Down 4-1 in the top of the sixth inning in the series opener against Penn State, Northwestern exploded for nine runs to take a commanding lead en route to a 12-5 win. The victory continued the Wildcats’ (15-22, 4-6 Big Ten) recent stretch of strong play and pushed Penn State (12-25, 1-9 Big Ten) deeper into the conference’s cellar.
Cooper Wetherbee, who earned the save on Wednesday against Milwaukee, struggled through 4 2⁄3 innings, allowing four runs on seven hits. He departed in the bottom of the fifth after giving up a run-scoring single to Nick Riotto that gave Penn State the lead.
It would be a temporary one, though, as the Wildcats batted around in the next half-inning to get Wetherbee off the hook and turn this game from a tight contest into a blow-out.
Penn State needed to use four different pitchers — including starter Sal Biasi — just to get through the inning, and each of them contributed to Northwestern’s scoring outburst in one way or another.
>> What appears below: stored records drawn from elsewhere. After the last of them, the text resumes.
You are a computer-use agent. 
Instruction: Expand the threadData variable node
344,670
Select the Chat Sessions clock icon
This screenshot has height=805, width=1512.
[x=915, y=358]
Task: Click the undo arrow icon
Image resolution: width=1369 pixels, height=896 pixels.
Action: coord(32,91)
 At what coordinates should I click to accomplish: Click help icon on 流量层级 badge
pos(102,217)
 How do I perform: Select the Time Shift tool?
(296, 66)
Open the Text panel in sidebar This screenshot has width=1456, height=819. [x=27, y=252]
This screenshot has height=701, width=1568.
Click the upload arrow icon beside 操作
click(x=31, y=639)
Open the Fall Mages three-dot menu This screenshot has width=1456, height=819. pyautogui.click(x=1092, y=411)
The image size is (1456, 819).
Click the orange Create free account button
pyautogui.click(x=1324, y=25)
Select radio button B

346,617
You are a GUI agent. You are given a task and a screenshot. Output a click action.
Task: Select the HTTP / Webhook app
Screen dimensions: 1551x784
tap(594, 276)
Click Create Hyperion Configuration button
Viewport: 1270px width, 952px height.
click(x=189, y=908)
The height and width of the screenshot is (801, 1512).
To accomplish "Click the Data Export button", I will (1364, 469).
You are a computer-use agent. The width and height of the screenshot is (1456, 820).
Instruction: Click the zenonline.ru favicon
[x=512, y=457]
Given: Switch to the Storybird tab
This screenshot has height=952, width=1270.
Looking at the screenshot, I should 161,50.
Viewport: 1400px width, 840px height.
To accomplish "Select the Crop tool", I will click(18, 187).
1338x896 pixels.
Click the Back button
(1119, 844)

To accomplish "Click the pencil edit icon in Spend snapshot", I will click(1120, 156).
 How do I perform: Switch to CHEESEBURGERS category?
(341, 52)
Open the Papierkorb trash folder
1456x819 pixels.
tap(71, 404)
Joe Hoscheit and Jack Claeys got things going with back-to-back RBI hits before Northwestern tied the game at four on a Jake Schieber squeeze bunt. Then, the wild pitches began.
The Wildcats scored their next four runs on errant losses and when the Nittany Lions were finally able to get out of the inning — following a rally-capping two-run single from Hoscheit — Northwestern was up 10-4 and on its way to a win. For good measure, Charlie Maxwell scored an insurance run on a wild pitch in the seventh.
Once again, the bullpen did a great job after Wetherbee was lifted, as Tyler Lass, Pete Hofman, Danny Katz and Jr Reimer combined to toss 4 1⁄3 frames of one-run ball to maintain the lead. The bullpen, much-maligned in the beginning of the season, has rounded into form as of late and Friday was no different.
These teams will do it again tomorrow evening at 5:00 pm as the Wildcats look to notch their first road series win since last May against Rutgers.